Mr. Shustek Reaped $1.6 Million by Purchasing a Loan from VRM II

In November 2014, Vestin Realty Mortgage II (VRM II) sold a $7.45 million loan due in January 2015 to its CEO, Mr. Shustek, for $3 million, plus 50% of whatever Mr. Shustek collected from the borrower beyond $3.0 million (after expenses).ii In January 2015, just two months after VRM II sold the loan to Mr. Shustek, the borrower paid back the loan and VRM II received an additional $1.6 million per the agreement. That means Mr. Shustek received at least $6.2 million from the borrower and kept at least $1.6 million for himself ($3.0 million + 2 * $1.6 million = $6.2 million).

Publicly available documents do not indicate whether VRM II conducted any due diligence to confirm that the transaction was fair to VRM II shareholders. However, Mr. Shustek's large windfall in two months, the myriad conflicts of interest, and the existence of other potential abuses of his power to control VRM II raise questions about the legitimacy of this loan transaction. The transaction stands out not only because it is an apparent abuse of his power, but also because of its size.

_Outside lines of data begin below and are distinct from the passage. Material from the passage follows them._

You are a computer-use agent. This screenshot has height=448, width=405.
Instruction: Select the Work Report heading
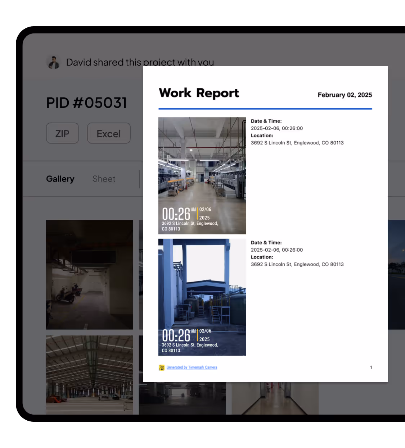199,93
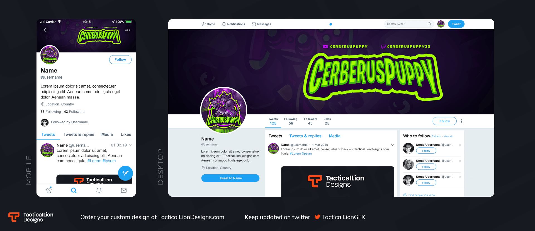Tap the home icon in mobile bottom bar
This screenshot has height=231, width=535.
49,190

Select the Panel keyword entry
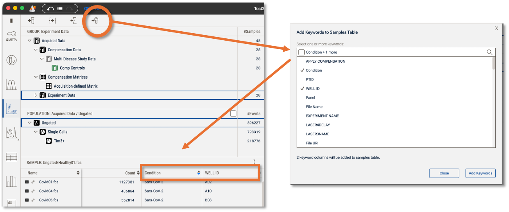coord(310,98)
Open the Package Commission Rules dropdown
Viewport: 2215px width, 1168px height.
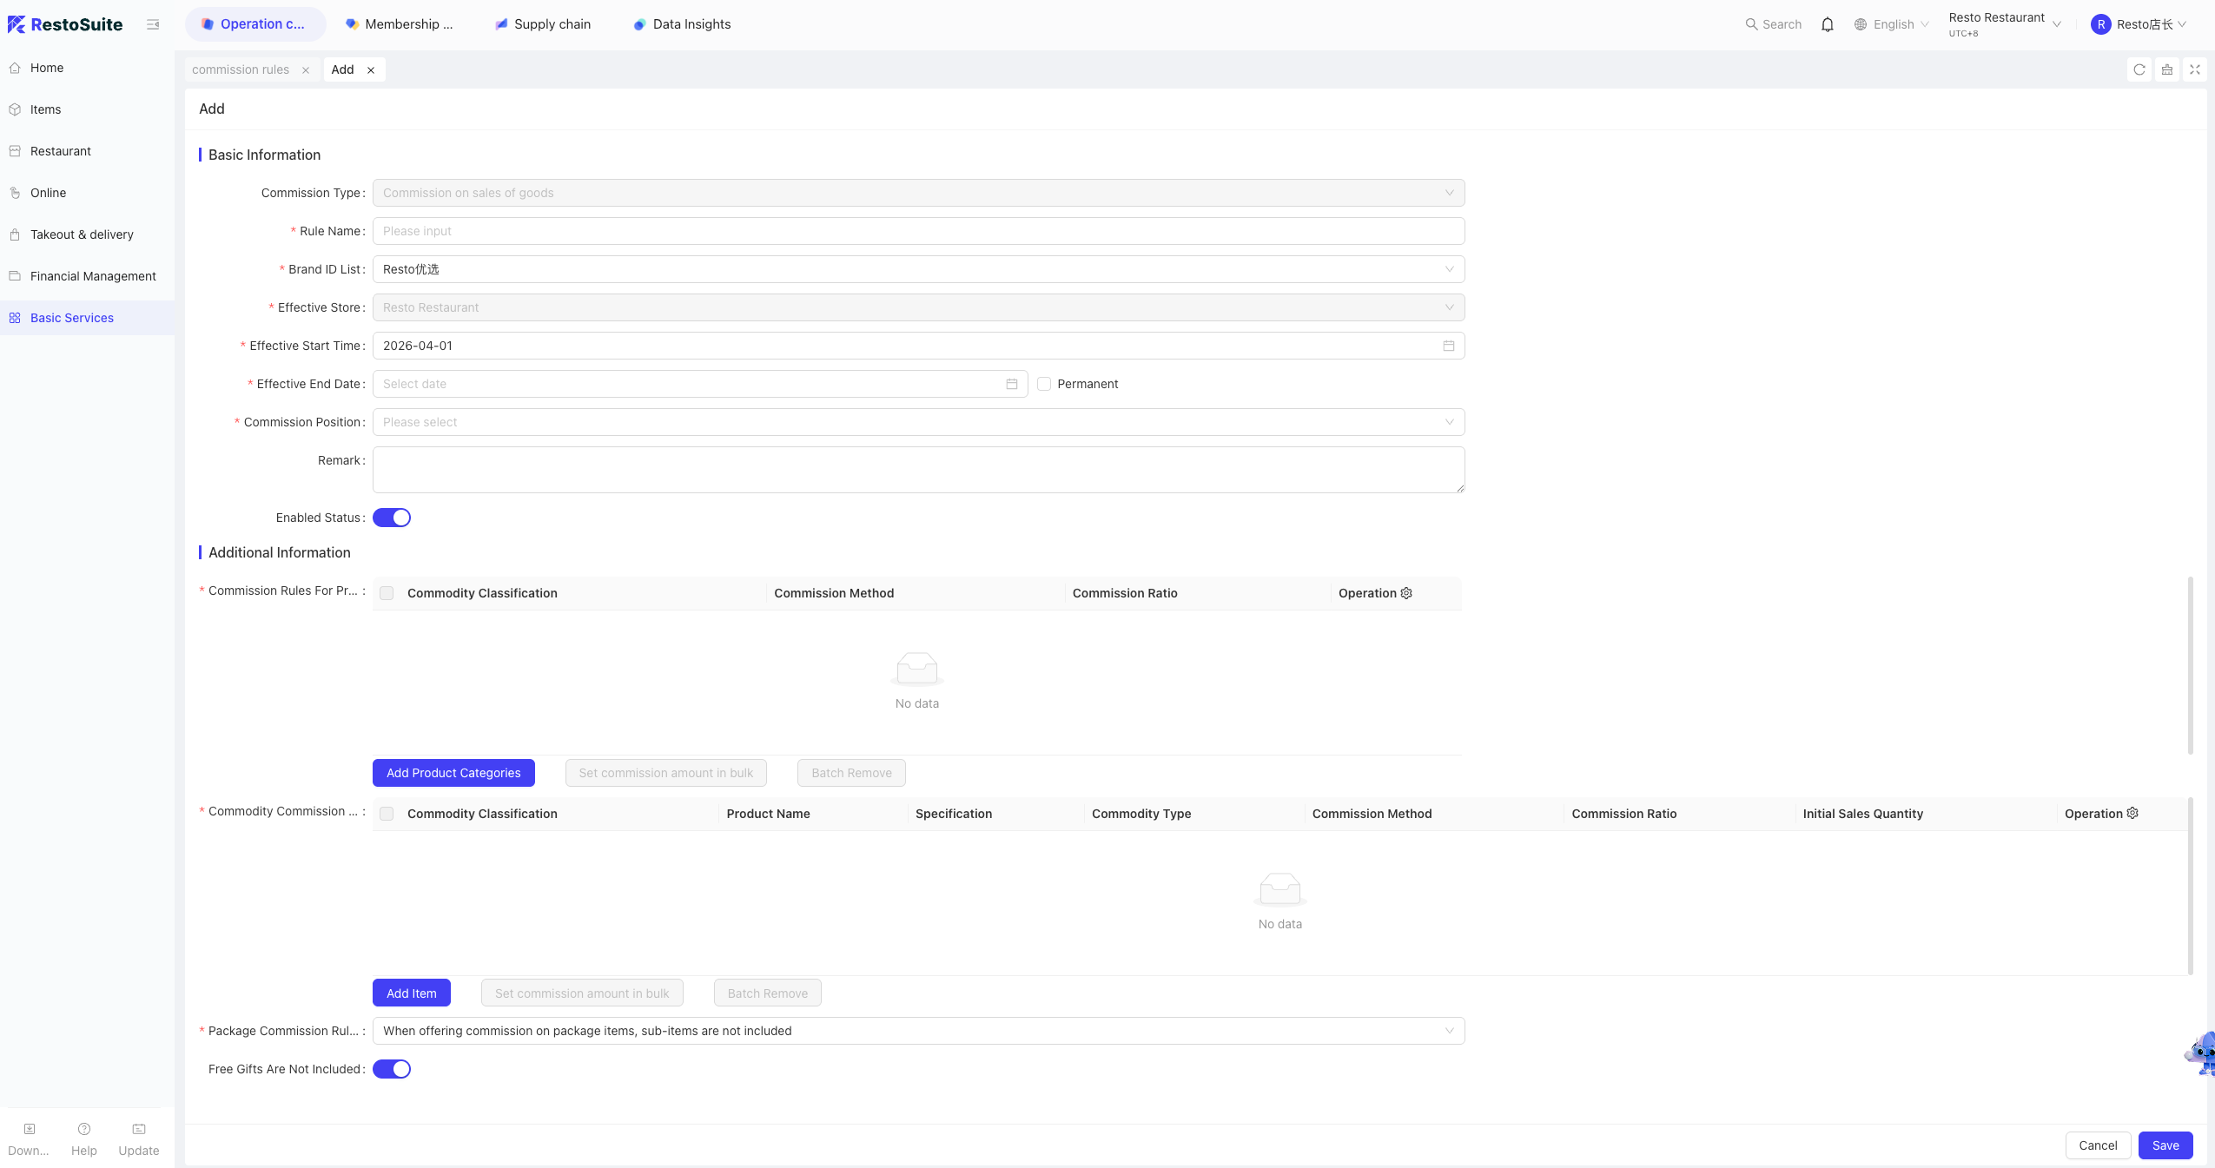[x=918, y=1031]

In December 2014, VRM II only had $28.9 million of net assets, meaning the transfer of at least $1.6 million from VRM II to Mr. Shustek was a significant loss for VRM II investors.iii

The Influence and Control of Mr. Shustek and Mr. Bradford

Mr. Shustek controls multiple companies, including the Vestin Mortgage, LLC, Vestin Realty Mortgage I (VRM I) and Vestin Realty Mortgage II (VRM II). Mr. Shustek also owns MVP REIT's sponsor, and one of MVP REIT's two selling agents. Figure 1 presents a simplified organizational chart of Mr. Shustek's influence over the related entities.


Figure 1. Mr. Shustek's Influence.iv Solid lines indicate ownership; dashed lines indicate non-ownership roles with significant influence.A figure showing a flow chart demonstrating Mr. Shustek's influence over the MVP REIT.


Mr. Bradford controls multiple companies, including L.L. Bradford (an accounting firm) and several holding companies, which transact with companies controlled by Mr. Shustek. Figure 2 presents a simplified organizational chart of Mr. Bradford's influence over the relevant entities.


Figure 2. Mr. Bradford's Influence.v Solid lines indicate ownership; dashed lines indicate non-ownership roles with significant influence.A figure showing a flow chart demonstrating Mr. Bradford's influence over the MVP REIT.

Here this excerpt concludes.